Is there any future for smartcards?

Peter Gutmann pgut001 at cs.auckland.ac.nz
Sun Sep 11 06:47:58 EDT 2005


Pat Farrell <pfarrell at pfarrell.com> writes:

>Is there a real problem that they uniquely solve, sufficient to drive the
>building of the needed infrastructure? I don't see it, and I'd love to be
>made smarter.

Smart cards were cool in the 1970s because back then it was almost science-
fiction technology - imagine a standard plastic card with a built-in computer!
So the initial effort wasn't "What can we do with them" but "Can we even
create them".  Then once they were created, it became "OK, now we've got them
what do we do with them?".

There were some things that they're inherently very good for (stored-value
micropayments, phone cards, fare payment, photocopying, that sort of thing)
and as portable embedded CPUs (SIM cards), and a whole pile of other solution-
in-search-of-a-problem things that they're awful at.

• _Material_

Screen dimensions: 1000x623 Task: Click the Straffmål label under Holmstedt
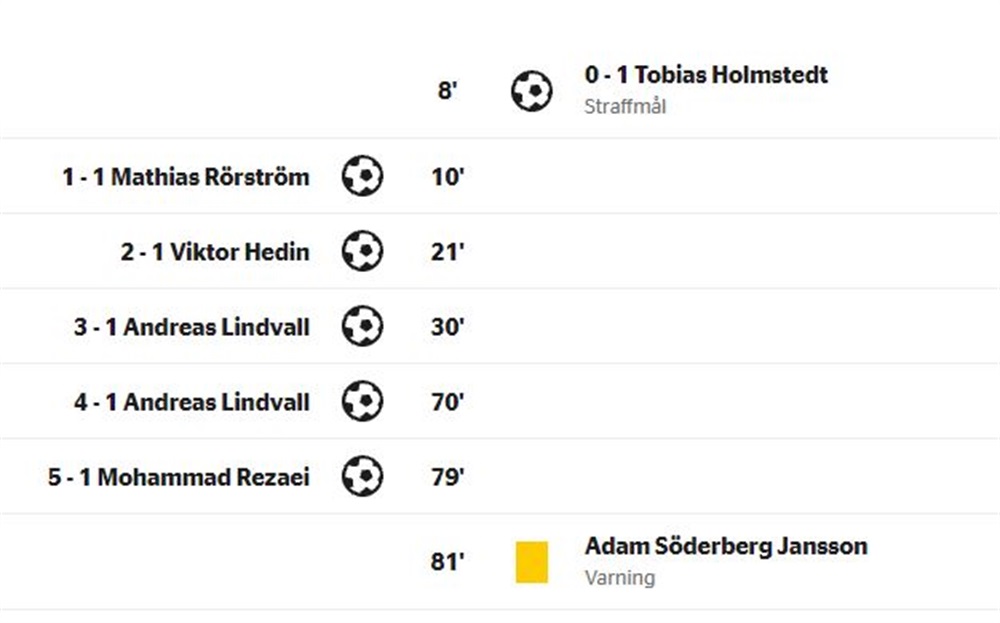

• _Directions_
1. In the smart card post, what role do smart cards serve in SIM cards?
2. Summarize the smart card post in two sentences.
3. According to the smart card post, why were smart cards considered cool in the 1970s?
The material plays no role in any of this.

• _Answers to the tasks_
1. They serve as portable embedded CPUs.

2. Smart cards drew excitement in the 1970s as near science-fiction technology, so the early effort went into building them, and only afterward did the question of what to do with them arise. They turned out to be very good for a few things, such as stored-value micropayments, phone cards, fare payment, photocopying, and SIM cards, but awful at many other solution-in-search-of-a-problem uses.

3. At the time they were almost science-fiction technology: a standard plastic card with a built-in computer. That made the first question whether they could be created at all, not what could be done with them.